| ABOUT THIS TASK |
Pick out all lines with the word "computer" from the records that follow.
————————
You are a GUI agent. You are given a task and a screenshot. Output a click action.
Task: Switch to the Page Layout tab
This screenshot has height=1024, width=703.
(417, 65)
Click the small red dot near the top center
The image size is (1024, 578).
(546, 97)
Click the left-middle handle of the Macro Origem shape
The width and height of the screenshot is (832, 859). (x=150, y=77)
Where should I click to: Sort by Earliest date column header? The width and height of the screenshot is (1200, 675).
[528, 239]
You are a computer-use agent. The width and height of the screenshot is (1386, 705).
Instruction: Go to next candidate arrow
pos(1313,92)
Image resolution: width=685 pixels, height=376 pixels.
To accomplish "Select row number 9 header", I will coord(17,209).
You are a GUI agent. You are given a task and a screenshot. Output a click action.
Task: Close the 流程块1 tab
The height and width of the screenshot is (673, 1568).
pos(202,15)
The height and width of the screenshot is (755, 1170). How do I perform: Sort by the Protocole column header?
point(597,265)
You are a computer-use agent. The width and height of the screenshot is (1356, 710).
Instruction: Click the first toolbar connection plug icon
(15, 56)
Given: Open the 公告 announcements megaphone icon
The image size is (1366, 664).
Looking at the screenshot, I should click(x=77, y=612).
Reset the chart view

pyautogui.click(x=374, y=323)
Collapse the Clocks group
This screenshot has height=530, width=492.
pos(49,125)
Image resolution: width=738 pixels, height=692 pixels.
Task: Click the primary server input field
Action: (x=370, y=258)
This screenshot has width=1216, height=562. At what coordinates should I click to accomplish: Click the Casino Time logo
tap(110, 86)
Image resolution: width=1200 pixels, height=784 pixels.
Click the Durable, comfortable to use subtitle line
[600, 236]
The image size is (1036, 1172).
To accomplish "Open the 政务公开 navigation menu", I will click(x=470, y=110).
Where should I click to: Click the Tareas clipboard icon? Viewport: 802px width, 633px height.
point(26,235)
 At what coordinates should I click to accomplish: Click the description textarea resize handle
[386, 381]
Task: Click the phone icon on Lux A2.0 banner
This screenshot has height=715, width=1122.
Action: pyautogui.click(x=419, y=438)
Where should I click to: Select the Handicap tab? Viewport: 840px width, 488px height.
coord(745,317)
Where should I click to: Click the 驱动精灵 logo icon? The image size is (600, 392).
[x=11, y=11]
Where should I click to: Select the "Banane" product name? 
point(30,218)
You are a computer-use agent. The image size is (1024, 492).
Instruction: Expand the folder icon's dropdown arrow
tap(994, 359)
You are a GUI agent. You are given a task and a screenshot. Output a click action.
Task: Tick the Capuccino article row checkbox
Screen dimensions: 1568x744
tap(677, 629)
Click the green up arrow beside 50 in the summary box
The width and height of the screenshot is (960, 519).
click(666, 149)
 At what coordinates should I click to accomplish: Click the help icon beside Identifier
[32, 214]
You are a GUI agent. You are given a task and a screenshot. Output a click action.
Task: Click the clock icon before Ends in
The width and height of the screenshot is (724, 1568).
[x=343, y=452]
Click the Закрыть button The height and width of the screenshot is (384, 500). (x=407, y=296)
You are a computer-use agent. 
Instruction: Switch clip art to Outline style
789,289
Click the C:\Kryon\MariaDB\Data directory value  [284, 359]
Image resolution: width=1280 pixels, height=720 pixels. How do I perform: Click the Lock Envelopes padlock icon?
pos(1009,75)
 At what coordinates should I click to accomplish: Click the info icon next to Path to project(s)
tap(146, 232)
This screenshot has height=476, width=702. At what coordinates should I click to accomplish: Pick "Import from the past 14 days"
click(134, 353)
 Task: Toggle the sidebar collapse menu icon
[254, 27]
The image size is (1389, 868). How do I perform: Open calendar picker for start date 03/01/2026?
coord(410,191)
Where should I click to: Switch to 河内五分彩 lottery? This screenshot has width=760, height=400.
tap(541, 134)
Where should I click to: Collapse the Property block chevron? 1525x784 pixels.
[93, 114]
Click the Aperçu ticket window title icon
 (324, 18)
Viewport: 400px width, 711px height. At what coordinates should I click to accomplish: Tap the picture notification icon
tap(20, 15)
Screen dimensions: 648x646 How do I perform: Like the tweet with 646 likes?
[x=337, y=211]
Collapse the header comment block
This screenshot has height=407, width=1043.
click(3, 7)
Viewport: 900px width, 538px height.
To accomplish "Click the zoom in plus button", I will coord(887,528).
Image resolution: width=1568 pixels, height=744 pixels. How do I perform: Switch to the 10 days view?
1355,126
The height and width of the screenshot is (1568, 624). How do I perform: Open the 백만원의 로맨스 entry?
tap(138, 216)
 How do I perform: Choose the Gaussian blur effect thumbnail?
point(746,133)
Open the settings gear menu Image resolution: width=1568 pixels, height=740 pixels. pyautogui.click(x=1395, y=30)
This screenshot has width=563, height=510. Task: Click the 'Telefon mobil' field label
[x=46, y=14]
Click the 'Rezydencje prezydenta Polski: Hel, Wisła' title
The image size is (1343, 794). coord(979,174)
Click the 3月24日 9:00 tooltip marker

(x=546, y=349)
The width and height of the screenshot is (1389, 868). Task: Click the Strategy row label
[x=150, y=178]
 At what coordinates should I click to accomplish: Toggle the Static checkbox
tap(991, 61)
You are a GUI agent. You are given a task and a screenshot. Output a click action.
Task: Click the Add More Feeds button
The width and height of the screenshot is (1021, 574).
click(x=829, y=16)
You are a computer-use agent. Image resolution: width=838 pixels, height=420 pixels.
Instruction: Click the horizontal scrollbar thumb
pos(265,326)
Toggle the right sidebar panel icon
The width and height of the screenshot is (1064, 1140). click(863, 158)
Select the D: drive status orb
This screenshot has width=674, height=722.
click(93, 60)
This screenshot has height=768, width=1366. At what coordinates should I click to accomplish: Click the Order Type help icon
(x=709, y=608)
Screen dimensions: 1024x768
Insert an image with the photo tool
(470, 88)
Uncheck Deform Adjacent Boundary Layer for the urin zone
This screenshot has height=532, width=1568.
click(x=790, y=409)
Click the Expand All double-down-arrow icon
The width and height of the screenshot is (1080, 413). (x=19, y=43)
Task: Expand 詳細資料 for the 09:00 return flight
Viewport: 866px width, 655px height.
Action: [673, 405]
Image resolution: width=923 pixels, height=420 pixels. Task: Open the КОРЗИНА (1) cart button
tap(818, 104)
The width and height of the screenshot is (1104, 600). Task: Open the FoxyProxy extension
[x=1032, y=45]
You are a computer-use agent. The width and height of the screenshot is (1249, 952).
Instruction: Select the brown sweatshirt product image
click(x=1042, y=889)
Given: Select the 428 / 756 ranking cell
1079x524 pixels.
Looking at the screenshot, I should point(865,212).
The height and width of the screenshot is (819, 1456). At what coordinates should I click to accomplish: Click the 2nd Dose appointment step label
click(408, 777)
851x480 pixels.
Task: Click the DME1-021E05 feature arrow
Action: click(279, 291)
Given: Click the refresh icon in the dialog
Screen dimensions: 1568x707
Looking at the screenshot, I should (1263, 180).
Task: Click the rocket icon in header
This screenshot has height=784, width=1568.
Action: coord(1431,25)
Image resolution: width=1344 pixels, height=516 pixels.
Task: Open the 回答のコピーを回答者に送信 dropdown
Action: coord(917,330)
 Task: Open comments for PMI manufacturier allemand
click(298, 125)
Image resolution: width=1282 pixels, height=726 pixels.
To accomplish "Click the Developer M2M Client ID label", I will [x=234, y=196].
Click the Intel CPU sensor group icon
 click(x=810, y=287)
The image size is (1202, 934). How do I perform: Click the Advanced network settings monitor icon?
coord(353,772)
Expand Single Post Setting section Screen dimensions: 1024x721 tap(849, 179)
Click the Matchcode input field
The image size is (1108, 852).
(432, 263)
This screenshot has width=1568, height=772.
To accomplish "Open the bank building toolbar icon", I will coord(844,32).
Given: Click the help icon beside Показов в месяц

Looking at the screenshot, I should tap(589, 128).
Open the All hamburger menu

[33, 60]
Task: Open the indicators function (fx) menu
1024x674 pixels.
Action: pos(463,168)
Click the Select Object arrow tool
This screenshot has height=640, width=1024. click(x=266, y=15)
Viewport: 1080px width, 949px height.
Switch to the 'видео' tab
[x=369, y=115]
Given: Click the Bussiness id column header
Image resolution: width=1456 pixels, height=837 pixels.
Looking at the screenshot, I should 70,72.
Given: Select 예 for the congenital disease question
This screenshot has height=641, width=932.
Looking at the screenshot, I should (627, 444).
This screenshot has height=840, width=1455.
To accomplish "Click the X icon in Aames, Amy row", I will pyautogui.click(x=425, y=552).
————————
| SOLUTION TO THIS PROBLEM |
You are a computer-use agent. The width and height of the screenshot is (1386, 705).
You are a computer-use agent. The width and height of the screenshot is (1356, 710).
You are a computer-use agent. The image size is (1024, 492).
You are a computer-use agent. 
You are a computer-use agent. Image resolution: width=838 pixels, height=420 pixels.
You are a computer-use agent. The width and height of the screenshot is (1249, 952).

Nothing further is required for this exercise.